A mother was killed as she crossed this “four-lane death road” in St. Paul last week. The victim was 32-year-old Erin Elizabeth Dunham, who was dropping her kid off at the bus. She was walking in the crosswalk on Maryland Avenue, a four-lane, high-speed road running through an urban area.

Local officials know Maryland Avenue is dangerous, which is why the intersection where Dunham was killed was recently the site of a “crosswalk safety awareness campaign.” But the campaign was not enough to prevent Dunham’s death.

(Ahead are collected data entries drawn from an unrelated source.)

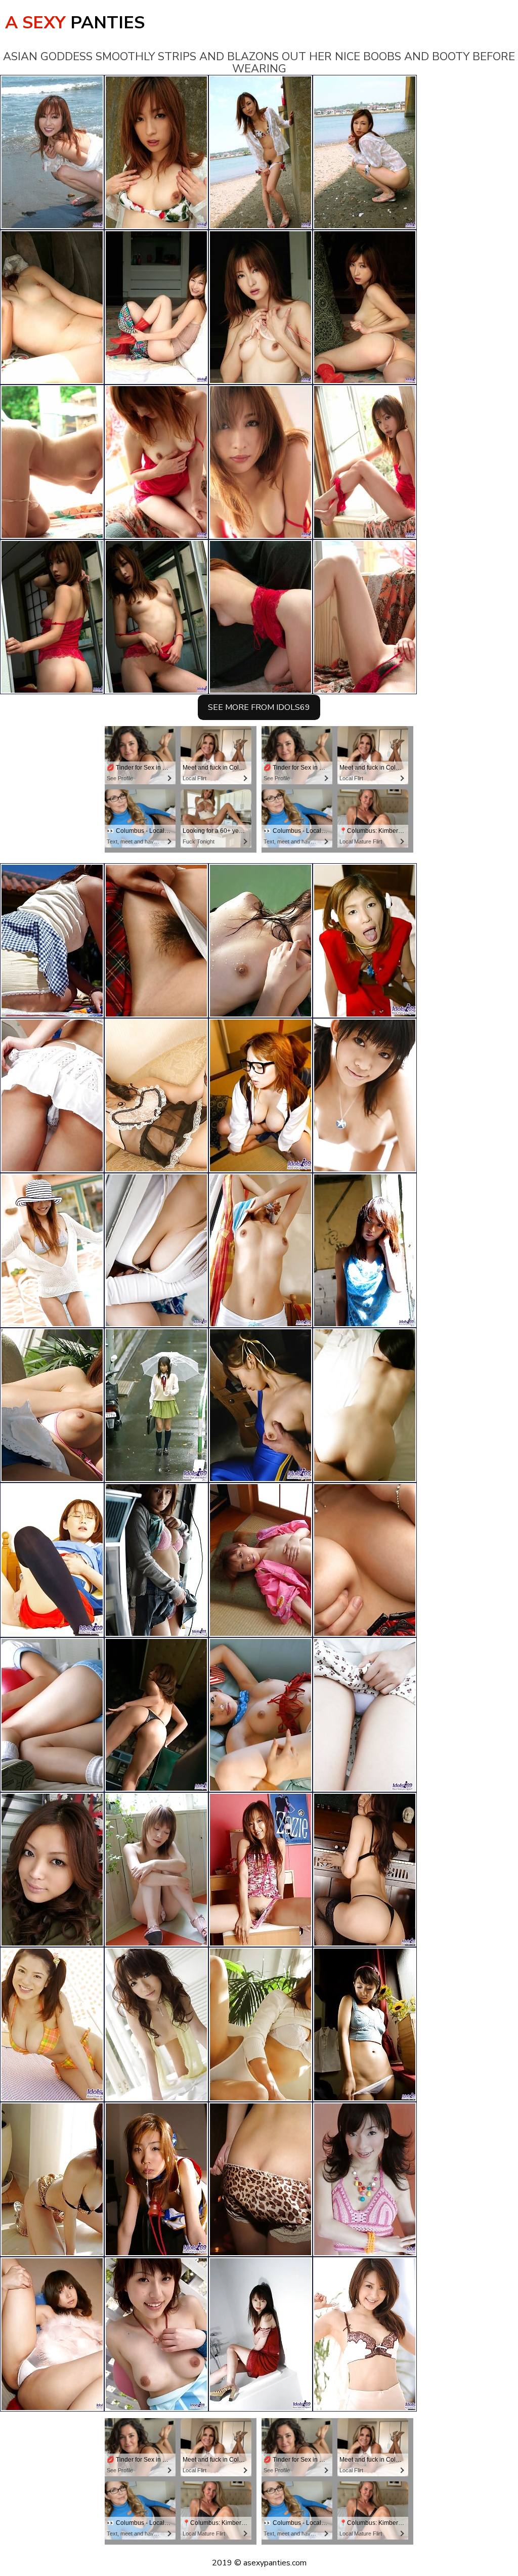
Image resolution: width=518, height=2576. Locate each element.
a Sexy (75, 22)
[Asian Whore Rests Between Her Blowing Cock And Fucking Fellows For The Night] (365, 940)
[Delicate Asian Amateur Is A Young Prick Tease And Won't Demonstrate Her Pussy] (260, 1250)
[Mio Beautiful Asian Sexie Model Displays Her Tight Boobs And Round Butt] (365, 1405)
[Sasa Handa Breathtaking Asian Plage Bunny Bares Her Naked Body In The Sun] (365, 1095)
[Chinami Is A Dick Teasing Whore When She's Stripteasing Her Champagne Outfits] (156, 1095)
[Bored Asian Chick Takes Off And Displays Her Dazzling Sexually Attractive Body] (365, 1250)
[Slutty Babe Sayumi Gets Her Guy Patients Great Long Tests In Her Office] (156, 1714)
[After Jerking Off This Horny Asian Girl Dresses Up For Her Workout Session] (52, 1560)
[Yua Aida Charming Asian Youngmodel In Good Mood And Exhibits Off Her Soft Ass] (260, 1869)
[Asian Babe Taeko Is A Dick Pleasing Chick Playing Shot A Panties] (260, 1560)
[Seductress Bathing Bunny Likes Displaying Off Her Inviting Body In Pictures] (365, 1869)
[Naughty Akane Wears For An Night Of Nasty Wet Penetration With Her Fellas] (156, 2179)
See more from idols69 (259, 707)
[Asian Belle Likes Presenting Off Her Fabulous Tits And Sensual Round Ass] (156, 940)
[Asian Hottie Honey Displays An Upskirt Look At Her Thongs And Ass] (260, 1714)
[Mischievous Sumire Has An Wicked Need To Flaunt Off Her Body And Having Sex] (260, 2024)
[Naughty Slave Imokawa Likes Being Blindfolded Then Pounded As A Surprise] (260, 1405)
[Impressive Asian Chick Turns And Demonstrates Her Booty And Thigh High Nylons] (52, 1095)
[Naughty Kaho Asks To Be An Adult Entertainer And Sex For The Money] (365, 2179)
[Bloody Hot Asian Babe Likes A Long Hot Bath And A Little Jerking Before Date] (52, 1869)
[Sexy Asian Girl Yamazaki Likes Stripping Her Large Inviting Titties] (260, 1095)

What a street like Maryland Avenue needs, says Lindeke, is a road diet to shorten crossing distances and calm motor vehicle traffic by narrowing it to one car lane in each direction and a center turn lane. The hard part is the politics, he writes:

The first road-diet hurdle is institutional. Advocates and leaders have to convince city staff, and public works engineers in particular, that the “loss” of “level of service” (LOS) is worth the “gain” of safety. Making the argument that “more congestion is OK” can be challenging, especially for people in institutions that have spent decades fighting against congestion, or who might see crashes as inevitable accidents. (One common response, at least in Ramsey County, is that any increase in congestion makes streets less safe because drivers will become angry and begin driving erratically. I call this the “LOS extortion argument,” and I don’t think it’s accurate. Rather, I think you can change and “calm” our driving culture through engineering and other efforts.)